In the 1960s, two books came out in favor of the low-carb approach, both of which got a lot of attention. One of them deserved it; the other did not. The one that did was a thoughtful, if somewhat misguided, treatise called
Calories Don’t Count
by a New York doctor named Herman Taller. Taller had been a fat man all his life, at one time almost 100 pounds over his ideal weight. He described himself as one of those who “only had to look at a platter of spaghetti to gain [weight].” He struggled with every version of the low-calorie diet available with virtually no results. A physician friend of his was sure that Taller had to be lying about how much he was eating, so Taller hatched a plan. Reading his experience will no doubt produce quite a number of nodding, sympathetic heads.
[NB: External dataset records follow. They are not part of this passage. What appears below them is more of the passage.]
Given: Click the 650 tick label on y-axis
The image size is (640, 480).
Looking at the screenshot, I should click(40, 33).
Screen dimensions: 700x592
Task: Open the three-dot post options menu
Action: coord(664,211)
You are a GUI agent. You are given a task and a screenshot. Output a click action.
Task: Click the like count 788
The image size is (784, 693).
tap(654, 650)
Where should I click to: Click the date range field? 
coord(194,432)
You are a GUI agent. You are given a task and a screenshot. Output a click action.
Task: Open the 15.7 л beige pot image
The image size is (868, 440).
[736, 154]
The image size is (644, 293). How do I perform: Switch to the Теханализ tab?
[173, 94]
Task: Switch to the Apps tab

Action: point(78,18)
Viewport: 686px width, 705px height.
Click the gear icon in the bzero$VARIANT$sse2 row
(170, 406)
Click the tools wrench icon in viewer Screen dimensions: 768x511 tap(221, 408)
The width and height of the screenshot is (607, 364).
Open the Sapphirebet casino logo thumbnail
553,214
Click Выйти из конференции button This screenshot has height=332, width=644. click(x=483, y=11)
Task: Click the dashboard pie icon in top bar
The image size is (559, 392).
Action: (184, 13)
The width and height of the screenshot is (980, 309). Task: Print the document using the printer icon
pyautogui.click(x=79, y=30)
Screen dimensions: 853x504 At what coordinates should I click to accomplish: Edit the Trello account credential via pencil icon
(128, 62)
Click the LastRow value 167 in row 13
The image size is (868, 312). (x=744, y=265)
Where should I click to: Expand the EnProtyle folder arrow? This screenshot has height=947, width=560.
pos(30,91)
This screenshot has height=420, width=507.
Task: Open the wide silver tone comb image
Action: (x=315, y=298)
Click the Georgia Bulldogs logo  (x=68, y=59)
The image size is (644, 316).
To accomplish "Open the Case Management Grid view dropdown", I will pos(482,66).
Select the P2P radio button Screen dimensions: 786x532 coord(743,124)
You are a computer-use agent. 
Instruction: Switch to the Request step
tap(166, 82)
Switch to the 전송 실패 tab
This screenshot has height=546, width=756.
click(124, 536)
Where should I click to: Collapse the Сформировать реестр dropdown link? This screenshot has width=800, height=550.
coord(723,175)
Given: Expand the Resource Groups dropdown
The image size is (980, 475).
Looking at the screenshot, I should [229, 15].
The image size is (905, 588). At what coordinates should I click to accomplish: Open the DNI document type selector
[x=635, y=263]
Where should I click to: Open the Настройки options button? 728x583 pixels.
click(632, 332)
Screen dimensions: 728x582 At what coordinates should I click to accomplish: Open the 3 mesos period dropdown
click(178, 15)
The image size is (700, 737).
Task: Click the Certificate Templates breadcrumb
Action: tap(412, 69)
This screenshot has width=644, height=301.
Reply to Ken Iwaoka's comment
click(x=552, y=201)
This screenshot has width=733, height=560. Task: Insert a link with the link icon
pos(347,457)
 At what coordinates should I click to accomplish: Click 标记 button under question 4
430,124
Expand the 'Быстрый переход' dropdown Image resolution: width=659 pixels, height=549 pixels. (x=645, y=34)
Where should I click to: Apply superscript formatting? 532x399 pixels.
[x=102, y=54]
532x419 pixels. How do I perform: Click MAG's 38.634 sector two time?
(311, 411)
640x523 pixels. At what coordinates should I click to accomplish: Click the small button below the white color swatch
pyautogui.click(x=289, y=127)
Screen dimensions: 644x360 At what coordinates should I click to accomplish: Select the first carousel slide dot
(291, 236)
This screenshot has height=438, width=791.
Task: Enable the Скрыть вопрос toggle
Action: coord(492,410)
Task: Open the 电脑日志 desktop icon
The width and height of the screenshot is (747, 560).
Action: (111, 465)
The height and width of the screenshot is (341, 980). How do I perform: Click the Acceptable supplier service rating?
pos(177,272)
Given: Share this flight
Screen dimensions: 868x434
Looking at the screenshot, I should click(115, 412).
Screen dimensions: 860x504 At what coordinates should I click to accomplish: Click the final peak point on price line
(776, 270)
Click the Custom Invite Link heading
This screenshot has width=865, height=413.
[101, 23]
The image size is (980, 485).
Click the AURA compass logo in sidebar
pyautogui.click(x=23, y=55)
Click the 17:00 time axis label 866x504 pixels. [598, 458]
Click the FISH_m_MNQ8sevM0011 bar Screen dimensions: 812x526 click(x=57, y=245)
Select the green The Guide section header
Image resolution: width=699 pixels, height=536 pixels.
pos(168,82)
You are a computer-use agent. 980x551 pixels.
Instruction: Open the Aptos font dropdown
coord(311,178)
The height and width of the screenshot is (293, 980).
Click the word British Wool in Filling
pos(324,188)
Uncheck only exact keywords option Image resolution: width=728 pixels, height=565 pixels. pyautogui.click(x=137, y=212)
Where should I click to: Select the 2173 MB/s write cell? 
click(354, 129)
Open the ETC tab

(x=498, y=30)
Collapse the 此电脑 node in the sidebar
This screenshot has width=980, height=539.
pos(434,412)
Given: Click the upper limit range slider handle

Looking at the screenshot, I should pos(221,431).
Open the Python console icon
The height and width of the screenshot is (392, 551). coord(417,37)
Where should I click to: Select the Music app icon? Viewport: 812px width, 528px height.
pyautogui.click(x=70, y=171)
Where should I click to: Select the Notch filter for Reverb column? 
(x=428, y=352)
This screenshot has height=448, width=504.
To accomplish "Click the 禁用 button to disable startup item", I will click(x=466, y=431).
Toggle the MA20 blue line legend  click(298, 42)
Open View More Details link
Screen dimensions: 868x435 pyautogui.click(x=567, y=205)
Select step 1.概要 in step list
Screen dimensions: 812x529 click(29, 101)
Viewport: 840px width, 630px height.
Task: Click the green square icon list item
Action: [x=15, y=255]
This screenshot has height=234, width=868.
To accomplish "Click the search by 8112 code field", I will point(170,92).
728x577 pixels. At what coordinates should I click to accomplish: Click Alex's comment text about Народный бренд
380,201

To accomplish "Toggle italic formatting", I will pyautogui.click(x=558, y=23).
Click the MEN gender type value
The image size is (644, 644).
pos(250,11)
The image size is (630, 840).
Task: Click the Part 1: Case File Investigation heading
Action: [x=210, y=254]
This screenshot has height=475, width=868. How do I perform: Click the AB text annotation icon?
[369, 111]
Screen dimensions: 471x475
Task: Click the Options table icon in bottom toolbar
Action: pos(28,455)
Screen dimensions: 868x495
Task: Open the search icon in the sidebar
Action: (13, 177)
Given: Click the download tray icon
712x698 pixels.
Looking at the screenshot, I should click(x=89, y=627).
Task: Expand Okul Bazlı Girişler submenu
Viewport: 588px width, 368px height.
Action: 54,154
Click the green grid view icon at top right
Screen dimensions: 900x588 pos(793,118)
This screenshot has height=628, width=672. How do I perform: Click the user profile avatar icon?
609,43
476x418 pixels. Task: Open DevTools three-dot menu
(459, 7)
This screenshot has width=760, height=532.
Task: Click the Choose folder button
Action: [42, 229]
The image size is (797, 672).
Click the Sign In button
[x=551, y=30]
I proposed an interesting vacation test [to the physician who was certain I was cheating]. We would go away together for ten days, stay in each other’s company continually, eat and drink the same things, and check the results. He accepted, and we went off to a resort. I followed what was then the accepted method of weight control: a low-calorie diet. I concentrated on salads, which I now know was a mistake, ate fat sparingly, another mistake, and, since this was a vacation, drank a cocktail each night before dinner. My physician friend, who was slim, did the same. At the end of the vacation, he had lost a pound or two and I had gained nine pounds. “I don’t understand it” he said as we drove back to New York. Neither did I.
18

Taller didn’t reject the calorie theory at all. On the contrary, he wrote, “No one, least of all myself, would dispute the concept that led to the calorie fad. Any person will lose weight when he burns up more energy than he eats. This is a simple chemical law. Why, then, didn’t a low-calorie diet work? Why did people lose weight on high-calorie, high-fat diets?” Taller postulated that all calories are not the same and that carbohydrates present a different problem to the body,
at least for some people.
He rightly pointed out that low-fat diets were by nature high in carbohydrates, thus stimulating insulin and creating more fat, particularly in people who were sensitive to carbohydrates. (It is noteworthy that, almost four decades later, Eleftheria Maratos-Flier, director of obesity research at Harvard’s prestigious Joslin Diabetes Center, said, “For a large percentage of the population, perhaps 30 to 40 percent, low-fat diets are counterproductive. They have the paradoxical effect of making people gain weight.”) Taller completely agreed that the underlying reason people become fat is an imbalance between calories taken in and calories burned. But he suggested that for some people there is a disturbance in the metabolism, with three results, none of them good: (1) the body
forms
fat at a rate that is faster than normal; (2) the body
stores
fat at a rate that is faster than normal; and (3) the body
disposes of
stored fat at a rate that is
slower
than normal. Taller summed up: “The crux of the matter is not how many calories [we] take in, but what [our bodies do] with those calories.”